犬のお腹が膨れている原因は、食事や便、ガスなど一時的なものから、肥満、腹水、臓器の腫大、消化器の病気などまでさまざまです。急に腹部が膨張した場合には、胃拡張・胃捻転など緊急性の高い状態も考えられます。
見た目だけでは原因を判断できないため、いつから膨れたのか、腹部の硬さ、吐こうとする動作、食欲、元気、呼吸などを整理して動物病院へ伝えることが大切です。
犬のお腹が膨れている主な原因
腹部の膨らみには複数の原因が考えられます。
食事やガスによる一時的な膨らみ
食後や腸内ガスなどによって、一時的にお腹が大きく見えることがあります。
便がたまっている
排便がうまくできていない場合、腹部の張りにつながることがあります。
腹水や臓器の変化
腹腔内に液体がたまったり、臓器が腫大したりすることで腹部が膨れる場合があります。
胃拡張・胃捻転など
急な腹部膨張、落ち着かない、吐こうとして吐けないなどがある場合は、緊急性の高い状態が疑われます。
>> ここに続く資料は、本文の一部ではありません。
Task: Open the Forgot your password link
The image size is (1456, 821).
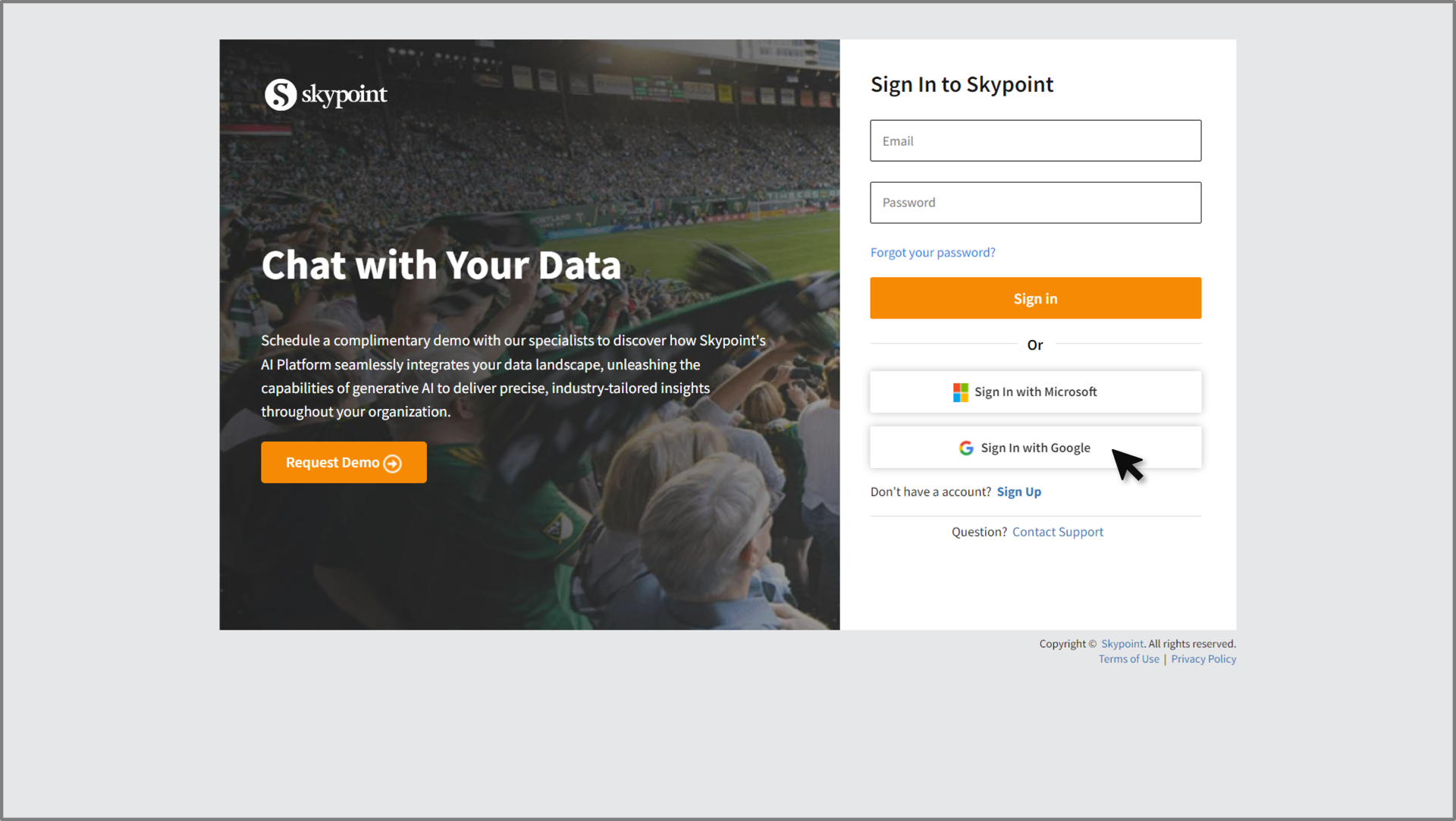Action: coord(932,253)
腹部の膨張だけでは原因を区別できません。急に膨れた場合や全身状態が悪い場合は、早急に受診しましょう。
動物病院で伝えたいポイント
診察では発症時期と同時に、食事や排便、行動の変化を伝えます。
膨れ始めた時期
何時ごろから、どのくらいの速さで膨れたかを伝えます。
食事・飲水の状況
食事量や食べた物、飲水量に変化があったかを伝えます。
排便・排尿の状況
最後に便や尿が出た時間、量や状態の変化などを伝えます。
嘔吐・痛み・呼吸の変化
吐こうとする、嘔吐、腹部の痛み、呼吸の異常などがあれば具体的に伝えます。
食べた物も重要
普段と違う食べ物、異物、ゴミなどを口にした可能性があれば、食べた時間や物をできるだけ具体的に伝えましょう。
原因を調べるために行われること
症状に応じて腹部と全身の状態を確認します。
身体検査
腹部の張りや痛み、呼吸、循環状態などを確認します。
レントゲン検査
胃や腸のガス、異物、腹部の状態などを確認するために行われることがあります。
超音波検査
腹水や臓器の状態などを詳しく確認するために行われることがあります。
血液検査など
全身状態や臓器の機能などを確認するため、血液検査などを追加する場合があります。
診察前に整理する情報
- 発症時期・速度
- 食事・飲水
- 排便・排尿
- 嘔吐・吐こうとする動作
- 腹部の痛み
- 呼吸・元気
まとめ|腹部の膨張は発症状況と全身状態を伝える
犬のお腹が膨れている原因は多岐にわたり、急な膨張には緊急性の高い病気が隠れていることがあります。
発症時期を確認する
いつから、どのくらいの速さで膨れたかを記録します。
消化器症状を見る
嘔吐、吐こうとする動作、排便などの変化を確認します。
全身状態を見る
痛み、呼吸、元気、食欲などを確認します。
診察で原因を調べる
診察前チェック
- 発症時期
- 食事・飲水
- 排便・排尿
- 嘔吐
- 痛み
- 呼吸・元気
急な腹部膨張や吐こうとして吐けない、呼吸異常、ぐったりするなどがある場合は、緊急性を考えてすぐに動物病院へ相談しましょう。